If you’ve been sleeping under a rock, the Cincinnati Reds traded Dan Straily to the Marlins for three prospects earlier today. For more details on all of the players involved, click that link. If you are interested in what other outlets are saying about the deal, let’s take a quick look around the internet.
Fangraphs writer Travis Sawchik looked at the deal. He didn’t jump too much into the prospects, but notes that the KATOH system isn’t too high on the Reds return. With that said, I’m not the biggest fan of that system, especially when it comes to pitchers. He did link over to Eric Longenhagen’s scouting report on Luis Castillo from the summer. Castillo was originally traded to the Padres, but he was returned when an injury to another player in the deal popped up. Here’s what he had to say:
I think it’s fair to project Castillo as a reliever — not because of wildness, but because (a) the repertoire likely won’t be deep enough for Castillo to pitch through a big-league lineup several times and (b) there’s more control than command here. Despite the upper-90s heat and a plus-flashing slider, Castillo hasn’t really missed many bats this season in High-A, striking out just 84 hitters in those 100 innings.
That’s not an outrageous take. But, I do think it is worth noting that Castillo was starting for the first full season of his life last year. Because of that, it may be a bit much to be sure he’s a future reliever. A guy with two possibly plus pitches, and a third pitch that’s not atrocious, that’s a starter. It might not be a #1, but that’s a starter if a guy can hold up.
Vince Lara-Cinisomo broke down the players in the trade at Baseball America today.
He (Luis Castillo) hit 101 mph in 2016 and sat consistently at 96-97. He has easy velocity, with a smooth delivery that helps his fastball jump on hitters, though it can be straight at times. Castillo throws from a three-quarters arm angle, which helps give his slider depth and some curveball-like action. It projects as an above-average pitch. Castillo has feel for a power changeup, but he’s still finding the right grip. It has potential to be an average pitch as well. He has shown great makeup and the ability to overcome in-game adversity. He could begin the year at Double-A, but already 24 it’s possible the Reds jump him to Triple-A.
On Austin Brice:
His control improved after the change in role, largely because he stopped nibbling as he did as a starter, while his strikeout rate remained in line with career norms. He could help the Reds in the big league bullpen this season.
On Isaiah White:
White does not recognize pitches well and generally needs a hitting approach. Scouts are split on his bat speed, with one rating it as top-of-the-scale but another saying it was just average. He has the raw speed to outrun mistakes in the outfield, and he needs plenty of experience to improve his routes and reads to stick in center. He’s a classic high-risk, high-reward toolsy prep outfielder.

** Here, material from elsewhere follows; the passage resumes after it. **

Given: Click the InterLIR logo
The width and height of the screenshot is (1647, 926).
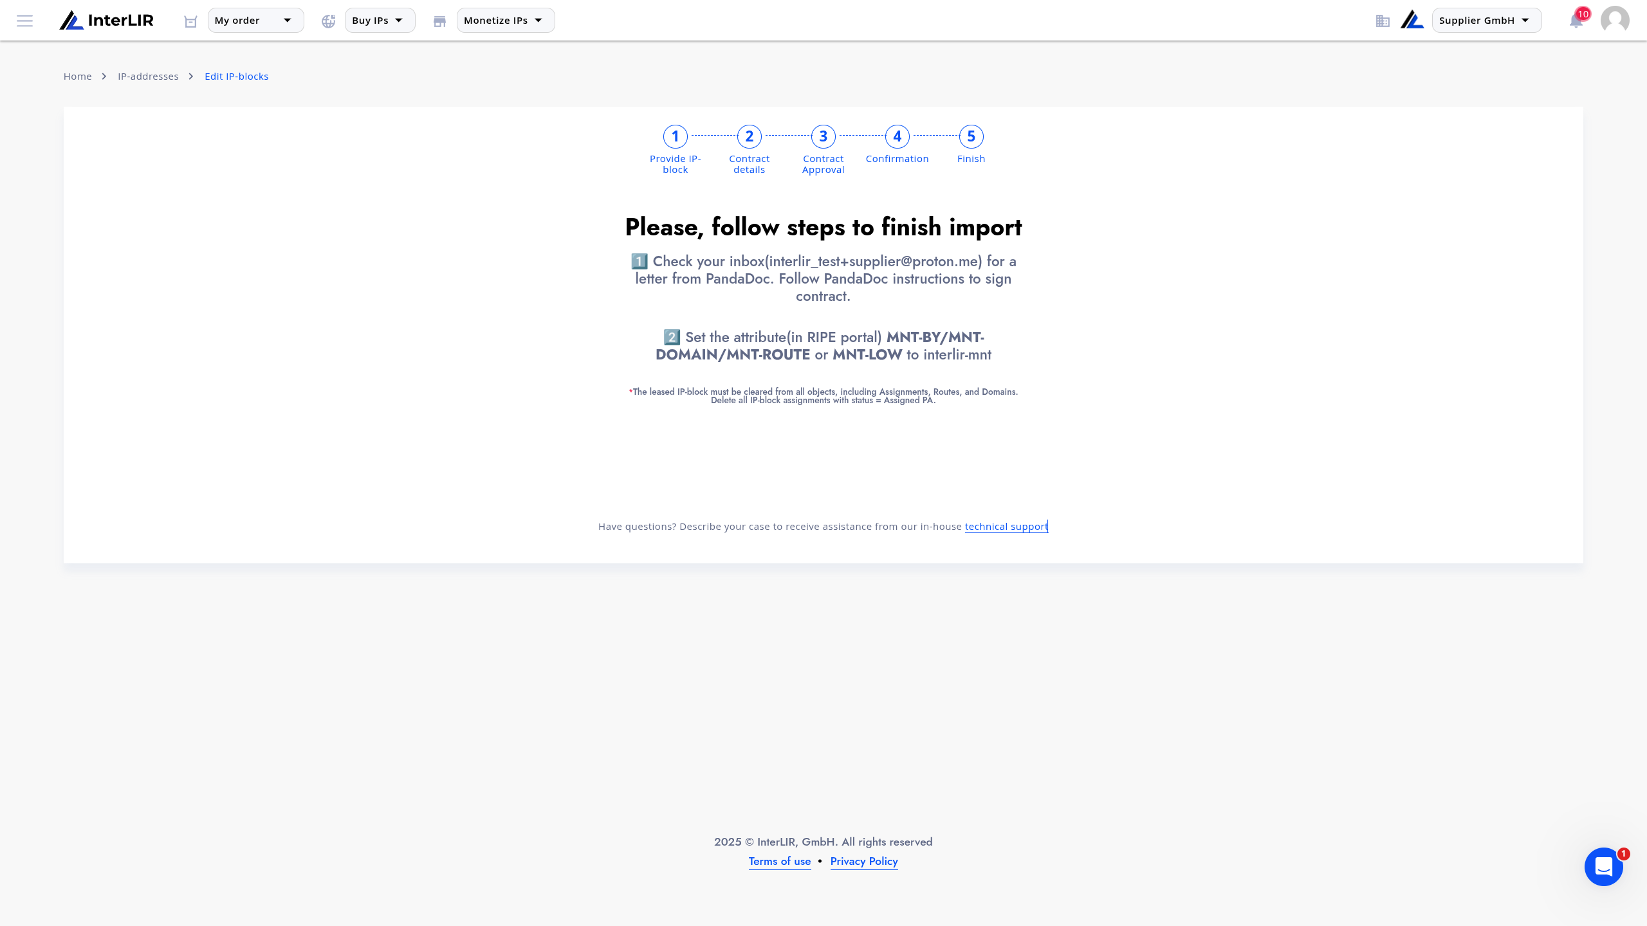Looking at the screenshot, I should 107,21.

There’s more on each player at the link, so be sure to check that out.
Steve Mancuso took a look at what some other places were saying at Redleg Nation earlier. What sticks out from his piece is what last two things that he said, and hopefully it’s a sign of things to come with the new leadership of Dick Williams.
Neither half of the trade today is likely to move either club’s W-L needle much. But the decision to move Dan Straily is an example of the Reds front office making tough choices to enhance the Rebuild. Falling in love with Straily because of his 2016 ERA would be the opposite of that.
Sitting here today, this sure looks like the Reds selling at peak value on a player. A welcome change from their pattern of holding on too long.
John Manuel of Baseball America was just on the radio here in Cincinnati with Mo Egger on 1530AM. He spoke well of Luis Castillo, but made a comment that I’ve heard from more than a few readers he on the site and on twitter: It’s weird that that Reds got a better package for Dan Straily than they did for Aroldis Chapman. He also noted that Isaiah White was one of the three best athletes in the entire 2015 draft.
Also of note, the Cincinnati Reds designated outfielder Steve Selsky for assignment to create the needed spot on the 40-man.